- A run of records
'''
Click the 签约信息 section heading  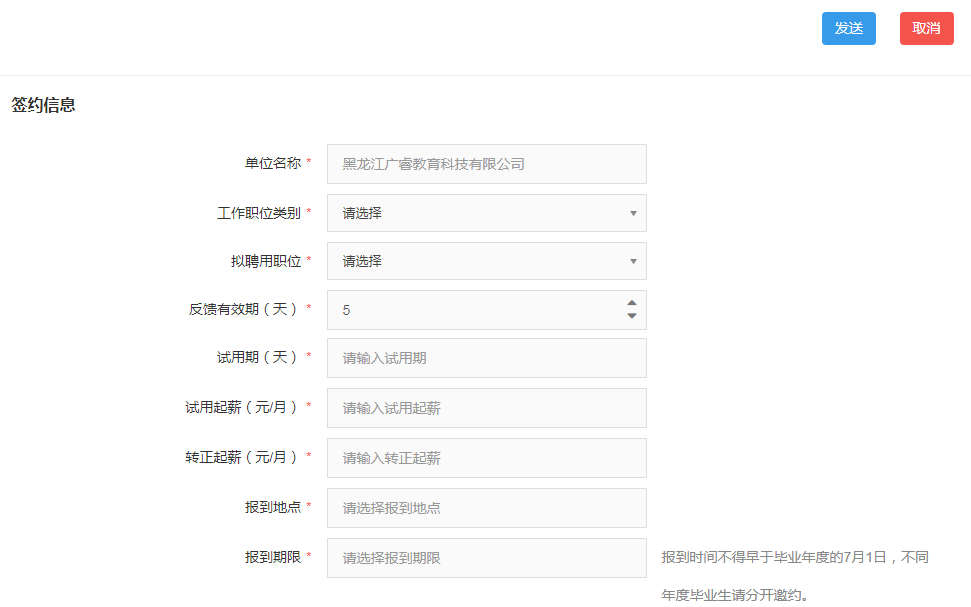coord(43,105)
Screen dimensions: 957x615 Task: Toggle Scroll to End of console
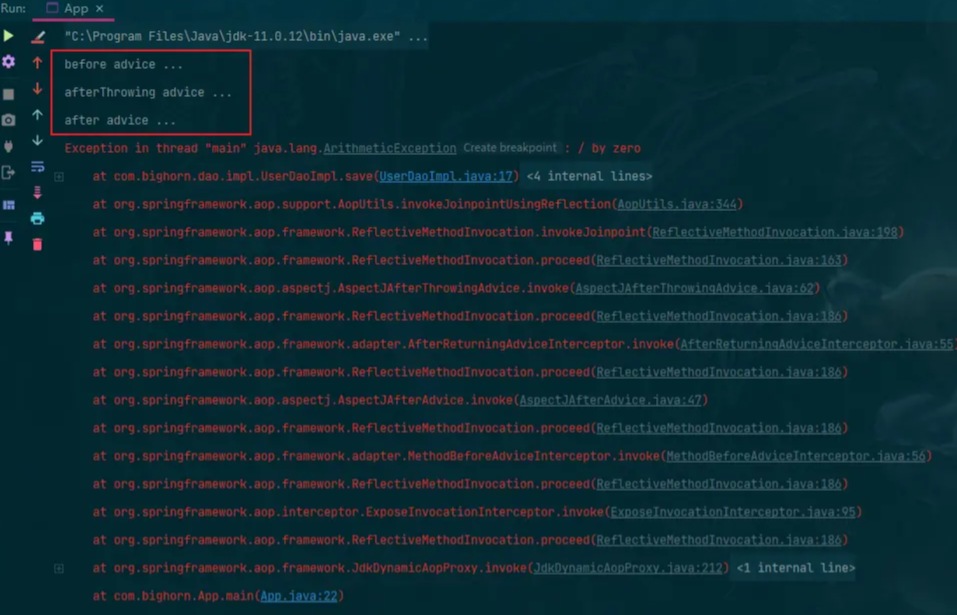[x=38, y=192]
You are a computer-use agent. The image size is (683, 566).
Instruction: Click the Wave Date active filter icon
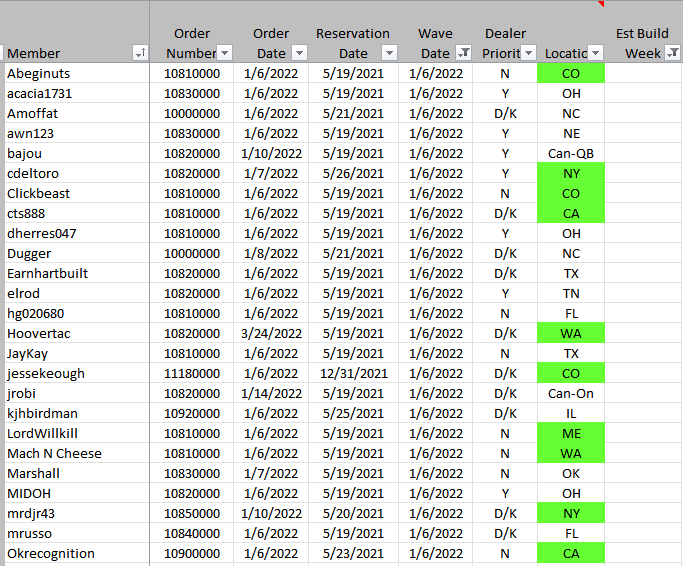tap(463, 53)
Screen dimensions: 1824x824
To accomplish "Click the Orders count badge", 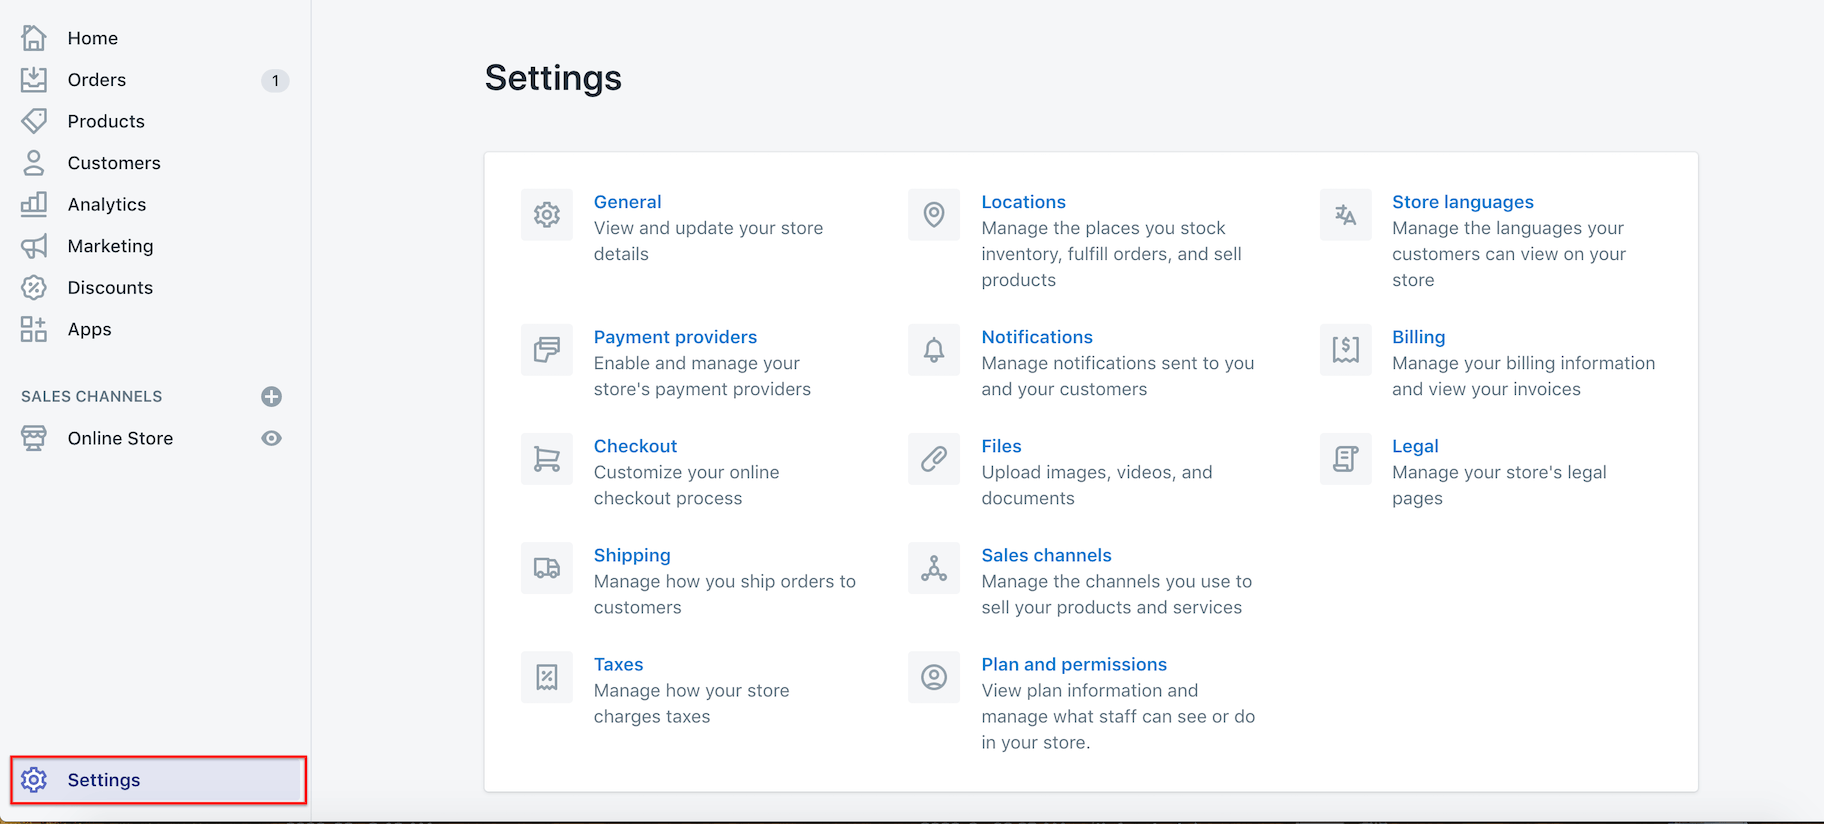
'''
- EXERCISE DETAILS
Starting with the line that contains "Screen dimensions: 1824x824" and continuing through the end of the records above, write out those lines word for word. Leave out the pictures.

- OUTPUT BELOW
Screen dimensions: 1824x824
To accomplish "Click the Orders count badge", 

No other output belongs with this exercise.